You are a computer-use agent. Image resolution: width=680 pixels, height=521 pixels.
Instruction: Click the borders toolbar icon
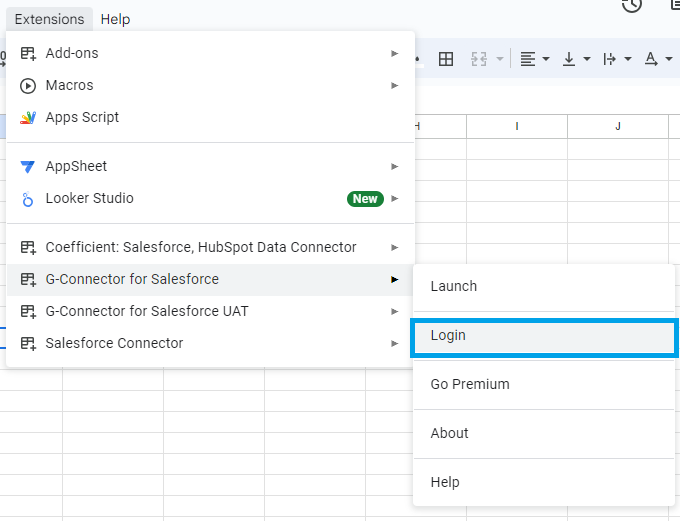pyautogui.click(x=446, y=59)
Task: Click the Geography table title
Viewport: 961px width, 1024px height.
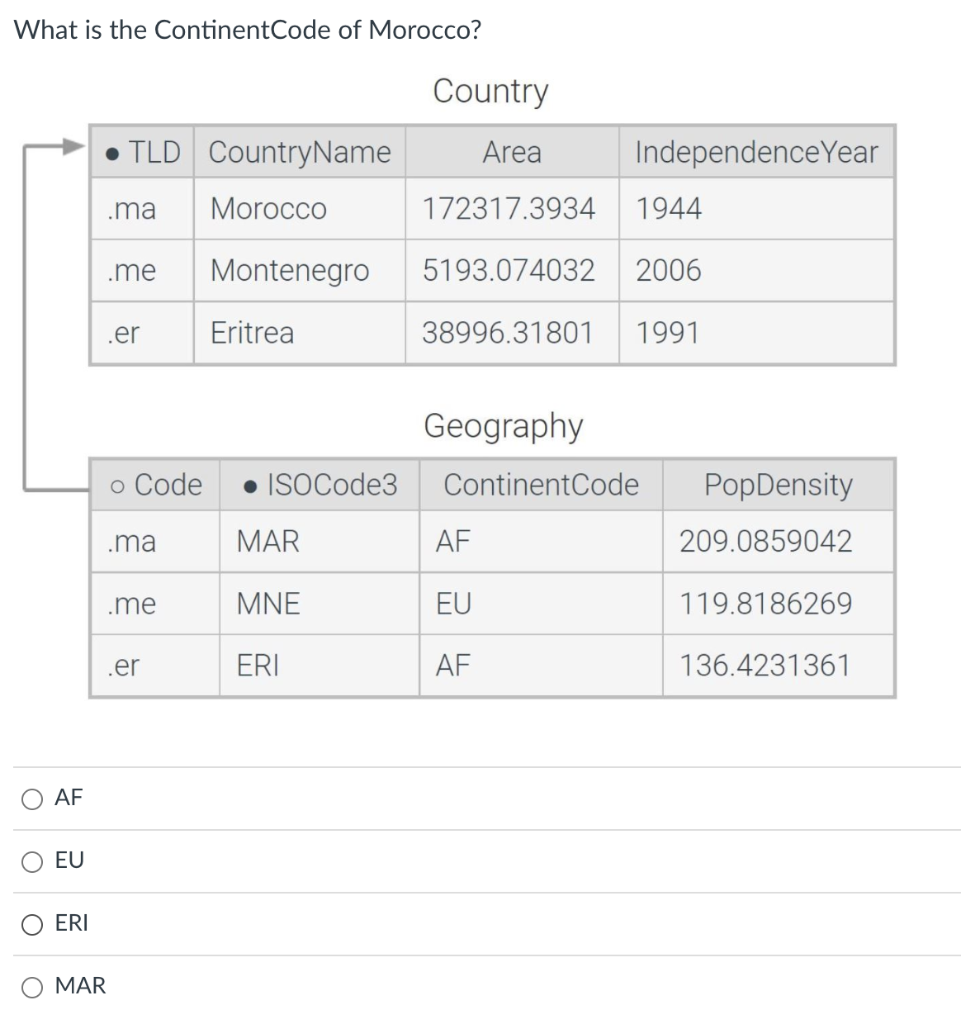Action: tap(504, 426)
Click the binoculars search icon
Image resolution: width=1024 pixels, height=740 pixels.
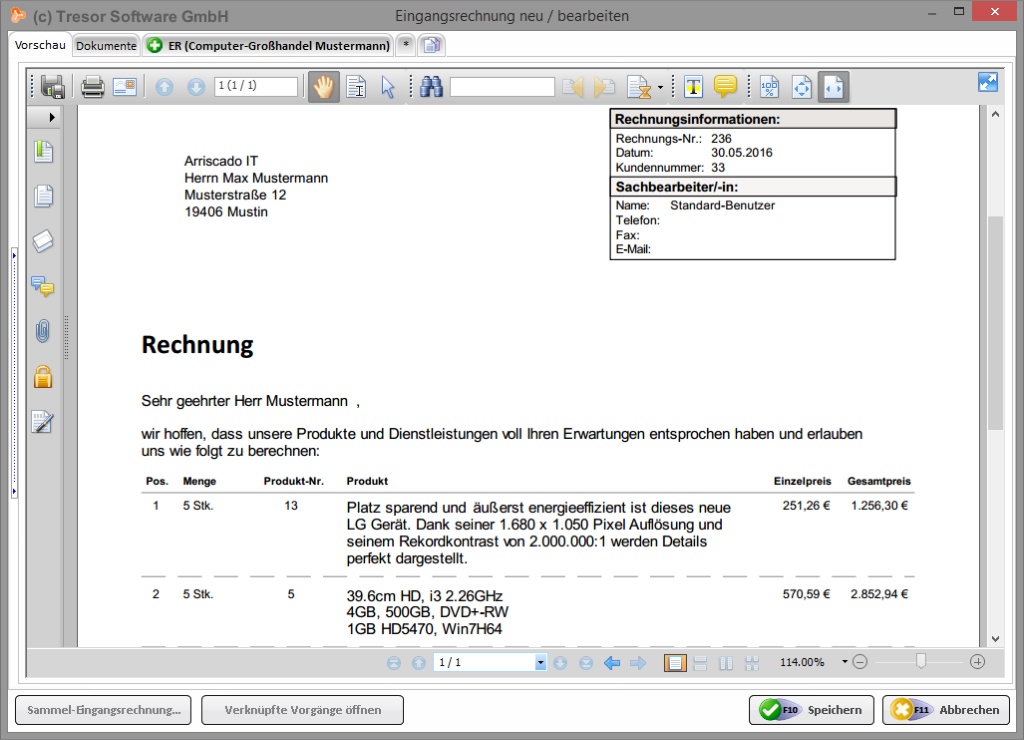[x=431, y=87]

★ ★ ★ ★ ★

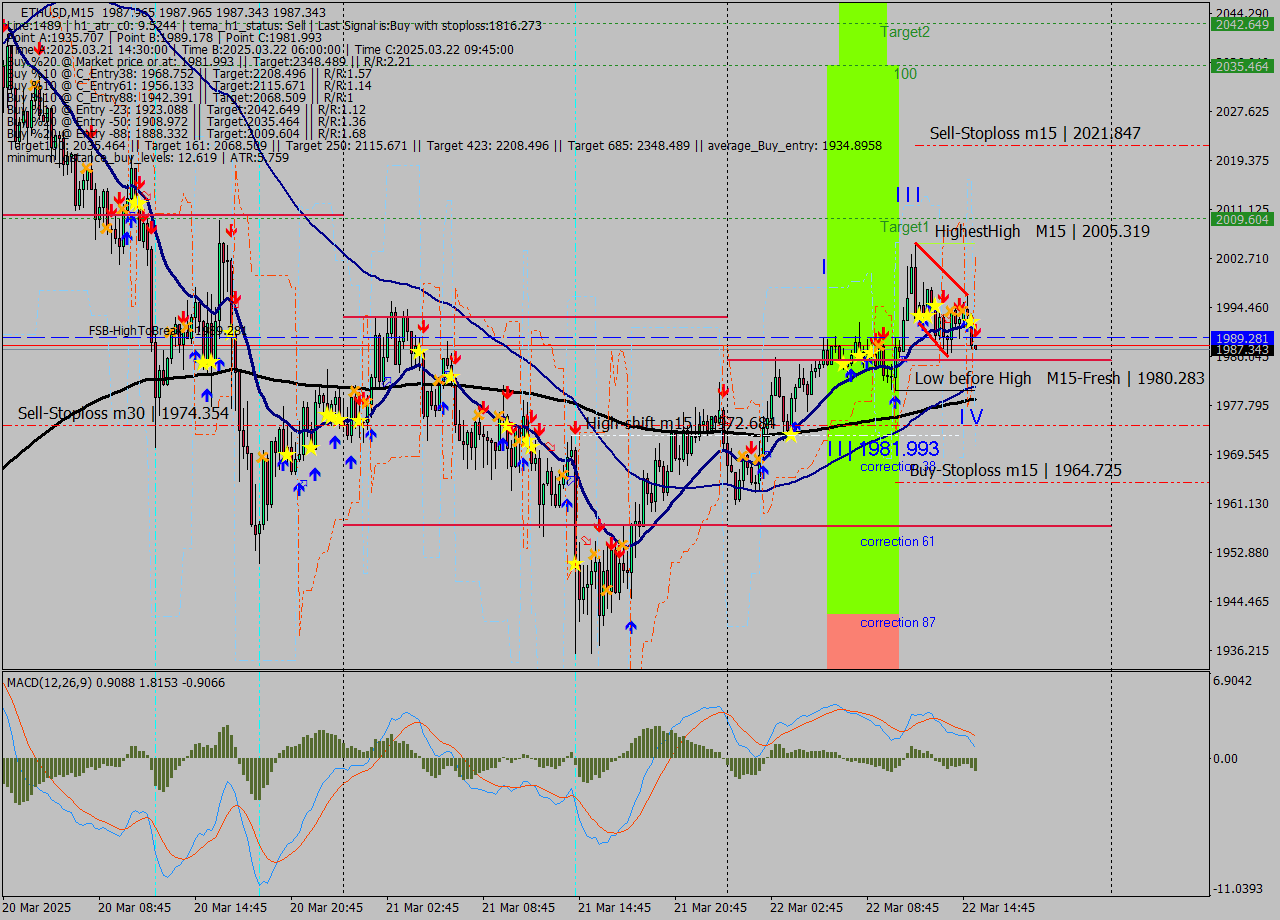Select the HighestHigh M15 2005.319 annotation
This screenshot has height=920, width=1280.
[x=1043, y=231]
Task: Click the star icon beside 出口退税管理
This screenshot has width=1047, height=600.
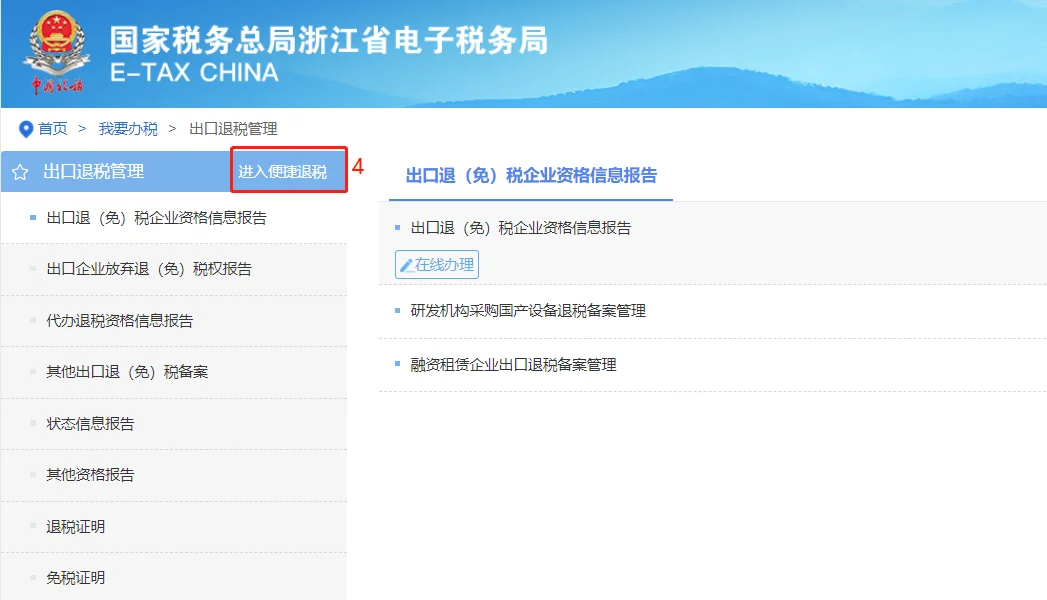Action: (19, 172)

★ ★ ★ ★ ★

Prompt - From the data above, show each line that contains "Task".

Exercise result -
Task: Click the Geography table title
Task: Click the star icon beside 出口退税管理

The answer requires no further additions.